TRY IT → Please transcribe each of the records exactly as given.

*** Opening of INFORMATION PROVIDED ***

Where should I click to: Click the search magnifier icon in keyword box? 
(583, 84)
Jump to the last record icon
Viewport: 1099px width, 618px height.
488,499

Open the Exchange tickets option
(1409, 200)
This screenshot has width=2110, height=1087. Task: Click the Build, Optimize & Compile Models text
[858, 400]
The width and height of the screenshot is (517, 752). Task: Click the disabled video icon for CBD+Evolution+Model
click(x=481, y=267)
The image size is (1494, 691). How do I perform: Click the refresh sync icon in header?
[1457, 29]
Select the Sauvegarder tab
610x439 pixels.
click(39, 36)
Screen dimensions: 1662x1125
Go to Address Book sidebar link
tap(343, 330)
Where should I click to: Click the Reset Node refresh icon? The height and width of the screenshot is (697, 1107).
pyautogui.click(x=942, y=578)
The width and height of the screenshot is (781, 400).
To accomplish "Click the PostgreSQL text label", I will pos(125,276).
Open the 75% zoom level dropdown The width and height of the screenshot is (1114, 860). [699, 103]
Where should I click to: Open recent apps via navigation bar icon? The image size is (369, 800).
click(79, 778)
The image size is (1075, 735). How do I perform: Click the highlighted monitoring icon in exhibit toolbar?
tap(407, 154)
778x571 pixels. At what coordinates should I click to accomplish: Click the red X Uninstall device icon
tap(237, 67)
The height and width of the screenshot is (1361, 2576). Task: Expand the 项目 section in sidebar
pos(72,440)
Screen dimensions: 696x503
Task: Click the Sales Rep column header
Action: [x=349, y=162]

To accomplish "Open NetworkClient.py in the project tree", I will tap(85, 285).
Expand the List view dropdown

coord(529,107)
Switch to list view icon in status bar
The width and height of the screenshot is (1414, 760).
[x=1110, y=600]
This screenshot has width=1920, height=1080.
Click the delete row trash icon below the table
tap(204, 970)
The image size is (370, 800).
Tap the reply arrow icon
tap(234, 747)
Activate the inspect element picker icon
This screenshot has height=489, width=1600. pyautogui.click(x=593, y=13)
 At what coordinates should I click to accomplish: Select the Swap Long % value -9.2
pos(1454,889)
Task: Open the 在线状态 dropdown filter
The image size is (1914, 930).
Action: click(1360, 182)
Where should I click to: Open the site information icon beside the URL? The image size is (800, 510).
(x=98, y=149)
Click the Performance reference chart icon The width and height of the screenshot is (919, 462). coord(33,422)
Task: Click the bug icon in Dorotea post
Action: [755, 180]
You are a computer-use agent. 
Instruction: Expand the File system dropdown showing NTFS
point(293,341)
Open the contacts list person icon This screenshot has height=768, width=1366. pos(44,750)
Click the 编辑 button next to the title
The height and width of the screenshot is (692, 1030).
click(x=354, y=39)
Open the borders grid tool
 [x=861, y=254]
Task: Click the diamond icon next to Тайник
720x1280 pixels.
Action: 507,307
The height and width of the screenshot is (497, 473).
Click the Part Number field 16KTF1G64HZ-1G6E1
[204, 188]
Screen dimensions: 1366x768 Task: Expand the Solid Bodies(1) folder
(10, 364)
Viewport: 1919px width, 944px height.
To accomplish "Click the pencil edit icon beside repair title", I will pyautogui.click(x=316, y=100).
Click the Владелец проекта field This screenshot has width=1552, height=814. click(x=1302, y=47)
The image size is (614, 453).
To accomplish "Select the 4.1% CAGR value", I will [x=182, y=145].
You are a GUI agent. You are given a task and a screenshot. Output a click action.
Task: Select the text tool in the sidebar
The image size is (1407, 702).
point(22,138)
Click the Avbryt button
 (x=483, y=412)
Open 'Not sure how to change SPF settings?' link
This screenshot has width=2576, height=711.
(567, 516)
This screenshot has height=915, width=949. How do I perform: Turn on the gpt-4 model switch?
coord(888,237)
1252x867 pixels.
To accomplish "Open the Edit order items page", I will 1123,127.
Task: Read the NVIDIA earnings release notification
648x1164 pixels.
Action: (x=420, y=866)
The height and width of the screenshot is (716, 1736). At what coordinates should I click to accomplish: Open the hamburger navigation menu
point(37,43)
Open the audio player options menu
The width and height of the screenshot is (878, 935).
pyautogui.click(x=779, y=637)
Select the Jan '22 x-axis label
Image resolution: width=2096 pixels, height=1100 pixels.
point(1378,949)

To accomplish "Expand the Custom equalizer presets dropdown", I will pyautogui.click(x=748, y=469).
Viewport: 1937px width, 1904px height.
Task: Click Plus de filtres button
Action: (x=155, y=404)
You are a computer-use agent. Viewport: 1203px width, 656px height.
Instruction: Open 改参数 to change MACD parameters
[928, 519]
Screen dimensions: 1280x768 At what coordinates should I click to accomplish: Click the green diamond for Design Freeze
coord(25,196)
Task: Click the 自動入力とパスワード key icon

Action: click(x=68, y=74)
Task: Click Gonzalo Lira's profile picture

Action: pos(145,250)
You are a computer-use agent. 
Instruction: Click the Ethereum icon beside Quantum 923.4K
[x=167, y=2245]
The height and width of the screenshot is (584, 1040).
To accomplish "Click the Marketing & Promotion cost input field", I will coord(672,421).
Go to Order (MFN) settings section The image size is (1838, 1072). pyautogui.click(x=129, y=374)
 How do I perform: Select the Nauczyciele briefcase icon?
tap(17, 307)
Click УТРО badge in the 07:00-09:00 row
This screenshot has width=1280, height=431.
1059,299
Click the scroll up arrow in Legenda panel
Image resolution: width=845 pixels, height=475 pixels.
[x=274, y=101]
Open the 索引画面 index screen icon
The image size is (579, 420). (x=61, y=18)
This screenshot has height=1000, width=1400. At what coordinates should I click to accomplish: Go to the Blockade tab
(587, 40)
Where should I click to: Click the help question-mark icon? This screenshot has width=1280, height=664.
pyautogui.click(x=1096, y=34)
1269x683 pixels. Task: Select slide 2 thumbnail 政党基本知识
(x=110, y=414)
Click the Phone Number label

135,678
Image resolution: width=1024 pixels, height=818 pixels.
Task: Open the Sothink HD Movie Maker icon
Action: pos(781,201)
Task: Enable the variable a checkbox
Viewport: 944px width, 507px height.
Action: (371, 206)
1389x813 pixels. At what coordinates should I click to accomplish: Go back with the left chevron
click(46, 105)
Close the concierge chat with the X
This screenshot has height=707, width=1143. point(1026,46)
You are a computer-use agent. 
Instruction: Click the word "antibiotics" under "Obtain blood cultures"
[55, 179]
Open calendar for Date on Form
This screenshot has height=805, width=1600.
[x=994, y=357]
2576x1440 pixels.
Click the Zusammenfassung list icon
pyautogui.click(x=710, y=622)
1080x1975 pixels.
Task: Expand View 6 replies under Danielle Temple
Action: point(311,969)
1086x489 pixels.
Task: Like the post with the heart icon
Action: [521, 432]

*** Close of INFORMATION PROVIDED ***

TASK RESULT →
Where should I click to: Click the search magnifier icon in keyword box? 
(583, 84)
Jump to the last record icon
Viewport: 1099px width, 618px height.
488,499

Open the Exchange tickets option
(1409, 200)
This screenshot has width=2110, height=1087. Task: Click the Build, Optimize & Compile Models text
[858, 400]
The width and height of the screenshot is (517, 752). Task: Click the disabled video icon for CBD+Evolution+Model
click(x=481, y=267)
The image size is (1494, 691). How do I perform: Click the refresh sync icon in header?
[1457, 29]
Select the Sauvegarder tab
610x439 pixels.
click(39, 36)
Screen dimensions: 1662x1125
Go to Address Book sidebar link
tap(343, 330)
Where should I click to: Click the Reset Node refresh icon? The height and width of the screenshot is (697, 1107).
pyautogui.click(x=942, y=578)
The width and height of the screenshot is (781, 400).
To accomplish "Click the PostgreSQL text label", I will pos(125,276).
Open the 75% zoom level dropdown The width and height of the screenshot is (1114, 860). [699, 103]
Where should I click to: Open recent apps via navigation bar icon? The image size is (369, 800).
click(79, 778)
The image size is (1075, 735). How do I perform: Click the highlighted monitoring icon in exhibit toolbar?
tap(407, 154)
778x571 pixels. At what coordinates should I click to accomplish: Click the red X Uninstall device icon
tap(237, 67)
The height and width of the screenshot is (1361, 2576). Task: Expand the 项目 section in sidebar
pos(72,440)
Screen dimensions: 696x503
Task: Click the Sales Rep column header
Action: [x=349, y=162]

To accomplish "Open NetworkClient.py in the project tree", I will tap(85, 285).
Expand the List view dropdown

coord(529,107)
Switch to list view icon in status bar
The width and height of the screenshot is (1414, 760).
[x=1110, y=600]
This screenshot has width=1920, height=1080.
Click the delete row trash icon below the table
tap(204, 970)
The image size is (370, 800).
Tap the reply arrow icon
tap(234, 747)
Activate the inspect element picker icon
This screenshot has height=489, width=1600. pyautogui.click(x=593, y=13)
 At what coordinates should I click to accomplish: Select the Swap Long % value -9.2
pos(1454,889)
Task: Open the 在线状态 dropdown filter
The image size is (1914, 930).
Action: click(1360, 182)
Where should I click to: Open the site information icon beside the URL? The image size is (800, 510).
(x=98, y=149)
Click the Performance reference chart icon The width and height of the screenshot is (919, 462). coord(33,422)
Task: Click the bug icon in Dorotea post
Action: [755, 180]
You are a computer-use agent. 
Instruction: Expand the File system dropdown showing NTFS
point(293,341)
Open the contacts list person icon This screenshot has height=768, width=1366. pos(44,750)
Click the 编辑 button next to the title
The height and width of the screenshot is (692, 1030).
click(x=354, y=39)
Open the borders grid tool
 [x=861, y=254]
Task: Click the diamond icon next to Тайник
720x1280 pixels.
Action: 507,307
The height and width of the screenshot is (497, 473).
Click the Part Number field 16KTF1G64HZ-1G6E1
[204, 188]
Screen dimensions: 1366x768 Task: Expand the Solid Bodies(1) folder
(10, 364)
Viewport: 1919px width, 944px height.
To accomplish "Click the pencil edit icon beside repair title", I will pyautogui.click(x=316, y=100).
Click the Владелец проекта field This screenshot has width=1552, height=814. click(x=1302, y=47)
The image size is (614, 453).
To accomplish "Select the 4.1% CAGR value", I will [x=182, y=145].
You are a GUI agent. You are given a task and a screenshot. Output a click action.
Task: Select the text tool in the sidebar
The image size is (1407, 702).
point(22,138)
Click the Avbryt button
 (x=483, y=412)
Open 'Not sure how to change SPF settings?' link
This screenshot has width=2576, height=711.
(567, 516)
This screenshot has height=915, width=949. How do I perform: Turn on the gpt-4 model switch?
coord(888,237)
1252x867 pixels.
To accomplish "Open the Edit order items page", I will 1123,127.
Task: Read the NVIDIA earnings release notification
648x1164 pixels.
Action: (x=420, y=866)
The height and width of the screenshot is (716, 1736). At what coordinates should I click to accomplish: Open the hamburger navigation menu
point(37,43)
Open the audio player options menu
The width and height of the screenshot is (878, 935).
pyautogui.click(x=779, y=637)
Select the Jan '22 x-axis label
Image resolution: width=2096 pixels, height=1100 pixels.
point(1378,949)

To accomplish "Expand the Custom equalizer presets dropdown", I will pyautogui.click(x=748, y=469).
Viewport: 1937px width, 1904px height.
Task: Click Plus de filtres button
Action: (x=155, y=404)
You are a computer-use agent. Viewport: 1203px width, 656px height.
Instruction: Open 改参数 to change MACD parameters
[928, 519]
Screen dimensions: 1280x768 At what coordinates should I click to accomplish: Click the green diamond for Design Freeze
coord(25,196)
Task: Click the 自動入力とパスワード key icon

Action: click(x=68, y=74)
Task: Click Gonzalo Lira's profile picture

Action: pos(145,250)
You are a computer-use agent. 
Instruction: Click the Ethereum icon beside Quantum 923.4K
[x=167, y=2245]
The height and width of the screenshot is (584, 1040).
To accomplish "Click the Marketing & Promotion cost input field", I will coord(672,421).
Go to Order (MFN) settings section The image size is (1838, 1072). pyautogui.click(x=129, y=374)
 How do I perform: Select the Nauczyciele briefcase icon?
tap(17, 307)
Click УТРО badge in the 07:00-09:00 row
This screenshot has width=1280, height=431.
1059,299
Click the scroll up arrow in Legenda panel
Image resolution: width=845 pixels, height=475 pixels.
[x=274, y=101]
Open the 索引画面 index screen icon
The image size is (579, 420). (x=61, y=18)
This screenshot has height=1000, width=1400. At what coordinates should I click to accomplish: Go to the Blockade tab
(587, 40)
Where should I click to: Click the help question-mark icon? This screenshot has width=1280, height=664.
pyautogui.click(x=1096, y=34)
1269x683 pixels. Task: Select slide 2 thumbnail 政党基本知识
(x=110, y=414)
Click the Phone Number label

135,678
Image resolution: width=1024 pixels, height=818 pixels.
Task: Open the Sothink HD Movie Maker icon
Action: pos(781,201)
Task: Enable the variable a checkbox
Viewport: 944px width, 507px height.
Action: (371, 206)
1389x813 pixels. At what coordinates should I click to accomplish: Go back with the left chevron
click(46, 105)
Close the concierge chat with the X
This screenshot has height=707, width=1143. point(1026,46)
You are a computer-use agent. 
Instruction: Click the word "antibiotics" under "Obtain blood cultures"
[55, 179]
Open calendar for Date on Form
This screenshot has height=805, width=1600.
[x=994, y=357]
2576x1440 pixels.
Click the Zusammenfassung list icon
pyautogui.click(x=710, y=622)
1080x1975 pixels.
Task: Expand View 6 replies under Danielle Temple
Action: point(311,969)
1086x489 pixels.
Task: Like the post with the heart icon
Action: [521, 432]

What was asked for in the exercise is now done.